• _EXERCISE TEXT_
+--

Where To Eat Near Finsbury Park Station: The Best Restaurants

Finsbury Park station sees close to 10 million passengers a year, most of them racing through to somewhere else. Arsenal matches, Victoria Line connections, the Piccadilly Line to Heathrow; this Victorian terminus has too often been about getting people places rather than coaxing them to tap out and explore.

Which makes the current restaurant scene all the more surprising. Within ten minutes’ walk of the station, you’ll find one of only a clutch of Uyghur restaurants in the entire UK, a gastropub where getting a table is a tough old business, and a Kurdish bakery selling three naan for a pound-fifty.

Actually, perhaps that isn’t so surprising. The mix reflects the area’s particularly diverse demographics. Turkish and Kurdish families have been here since the 1970s, joined more recently by Syrian refugees and young chefs who’ve worked out that the rent’s cheaper than Hackney and the customers less exhausting than Shoreditch.

We’ve spent the last few months eating our way around Finsbury Park, to bring you this selection of some great places to eat within walking distance of the station. Here are the best restaurants near Finsbury Park.

Dotori, Stroud Green Road

Ideal for when you want brilliant Korean-Japanese fusion and you came carrying cash…

Dotori operates like a restaurant from 1995: cash only, no bookings, closes when the food runs out. In the age of OpenTable and contactless everything, this should be annoying. Instead, the tiny space next to Finsbury Park station fills every night with people who’ve learned to play by its rules.

The bibimbap comes in a stone pot hot enough to cause actual injury, the bottom layer of rice developing that crucial crust while you mix everything together with one of those thin metal spoons that burns your fingers. Their bulgogi beef has the sweet-savoury thing down cold, while the Korean fried chicken could make you reconsider your position on every other deep-fried item you’ve ever eaten in your life.

Downstairs there’s basement seating that feels accidentally discovered rather than designed, the kind of space where you drink Hite beer from the bottle and share tables with strangers because there’s nowhere else to sit. Down here or up there, the sushi is better than it has any right to be in a place that also serves kimchi jjigae, each piece cut with the kind of precision that suggests someone trained somewhere serious before ending up in this little corner of Finsbury Park.

+--

• _RECORDED INFORMATION_
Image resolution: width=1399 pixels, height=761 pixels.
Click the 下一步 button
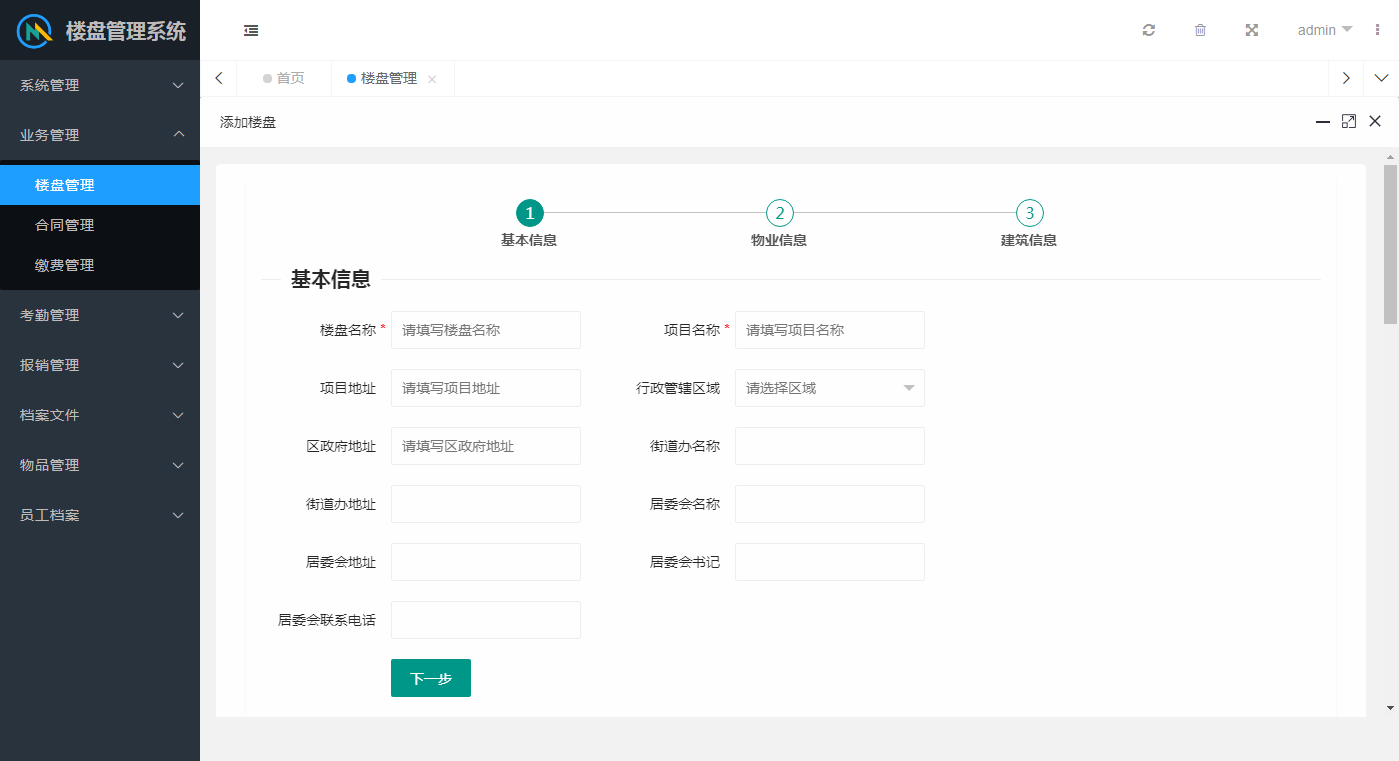tap(430, 678)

+--

• _TASKS AND EXERCISES_
1. For each statement below, say yes or no to whether it agrees with the Finsbury Park restaurant guide, and quote the words of the guide that decide it. (a) Dotori accepts bookings. (b) Turkish and Kurdish families have lived in the area since the 1970s. (c) A Kurdish bakery near the station sells three naan for a pound-fifty.
2. Swap "bibimbap" for "dolsot rice" in the stretch of the Finsbury Park restaurant guide from "Dotori operates like" through "in your life.", and write out that stretch with the change.

• _RESULTS OF THE EXERCISE_
1.
(a) No: "cash only, no bookings, closes when the food runs out."
(b) Yes: "Turkish and Kurdish families have been here since the 1970s"
(c) Yes: "a Kurdish bakery selling three naan for a pound-fifty"

2.
Dotori operates like a restaurant from 1995: cash only, no bookings, closes when the food runs out. In the age of OpenTable and contactless everything, this should be annoying. Instead, the tiny space next to Finsbury Park station fills every night with people who’ve learned to play by its rules.

The dolsot rice comes in a stone pot hot enough to cause actual injury, the bottom layer of rice developing that crucial crust while you mix everything together with one of those thin metal spoons that burns your fingers. Their bulgogi beef has the sweet-savoury thing down cold, while the Korean fried chicken could make you reconsider your position on every other deep-fried item you’ve ever eaten in your life.